What you are asked to do - Please rewrite the text on Vishnu Shastri Parashuram Pandit from "Marathi social reformer" up to and including "an English education.", putting "public speaking skills" in place of "oratory skills".

Text provided -
Marathi social reformer (1827 – 1876)

Vishnu Shastri Parashuram Pandit (1827 – 1876) was a Marathi writer, journalist, and social reformer from Satara district. Known for his progressive stances and oratory skills, he dedicated much of his life to advocacy for women's rights and economic reforms. Due to his extensive efforts towards the cause of widow remarriage, he is referred to as the "Vidyasagar of Maharashtra".

== Early life and education ==
Vishnushastri Parashuram Pandit was born in 1827 in Satara. He completed his initial studies in Sanskrit, Nyaya (logic), and grammar under the guidance of Raghavendracharya Gajendragadkar, a scholar from Satara, and his son Narayanacharya. In 1845, Pandit moved to Poona to pursue an English education.

== Career and journalism ==
In 1848, Pandit he began working at the government's education department. During his tenure there, he served in various capacities, working as a teacher, a translator, and a translation examiner.

After several years of service, he resigned in 1864 to pursue social journalism. He subsequently relocated to Bombay to become the editor of Induprakash, a newspaper dedicated to social reform.

Entries listed in a dataset -
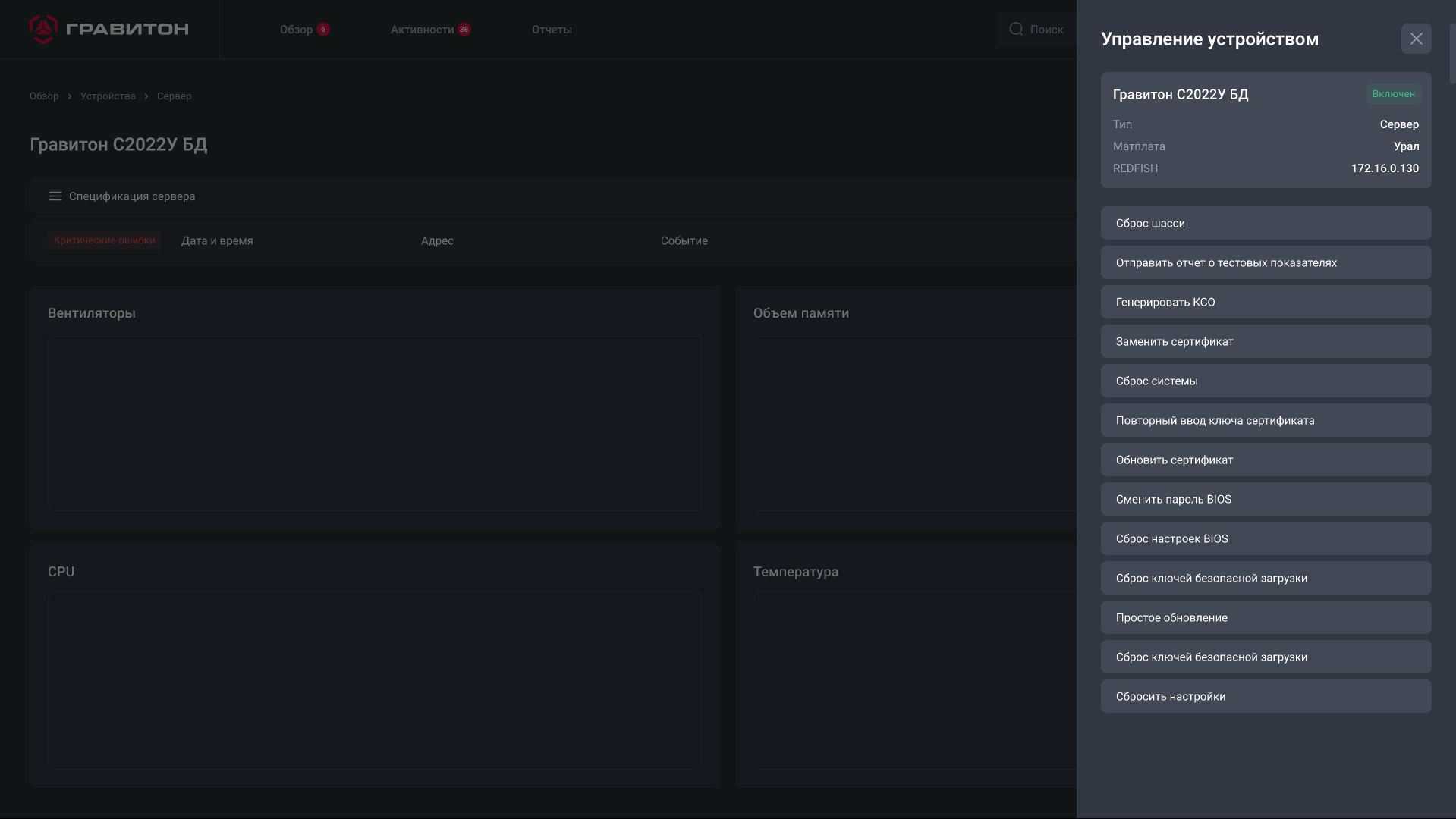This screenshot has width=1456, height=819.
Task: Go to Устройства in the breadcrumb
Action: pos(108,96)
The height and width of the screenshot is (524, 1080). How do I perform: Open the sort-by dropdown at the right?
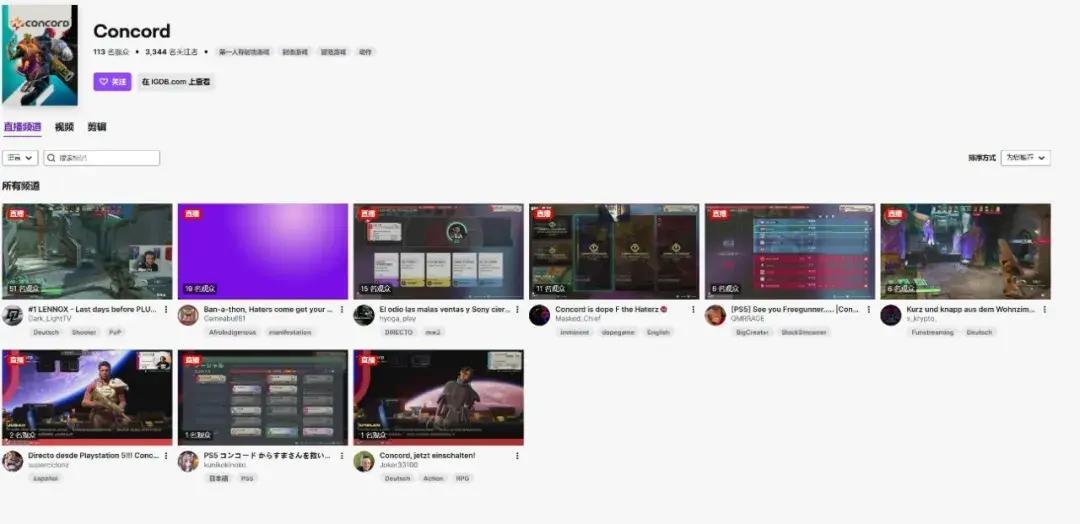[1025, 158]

Your response -
Marathi social reformer (1827 – 1876)

Vishnu Shastri Parashuram Pandit (1827 – 1876) was a Marathi writer, journalist, and social reformer from Satara district. Known for his progressive stances and public speaking skills, he dedicated much of his life to advocacy for women's rights and economic reforms. Due to his extensive efforts towards the cause of widow remarriage, he is referred to as the "Vidyasagar of Maharashtra".

== Early life and education ==
Vishnushastri Parashuram Pandit was born in 1827 in Satara. He completed his initial studies in Sanskrit, Nyaya (logic), and grammar under the guidance of Raghavendracharya Gajendragadkar, a scholar from Satara, and his son Narayanacharya. In 1845, Pandit moved to Poona to pursue an English education.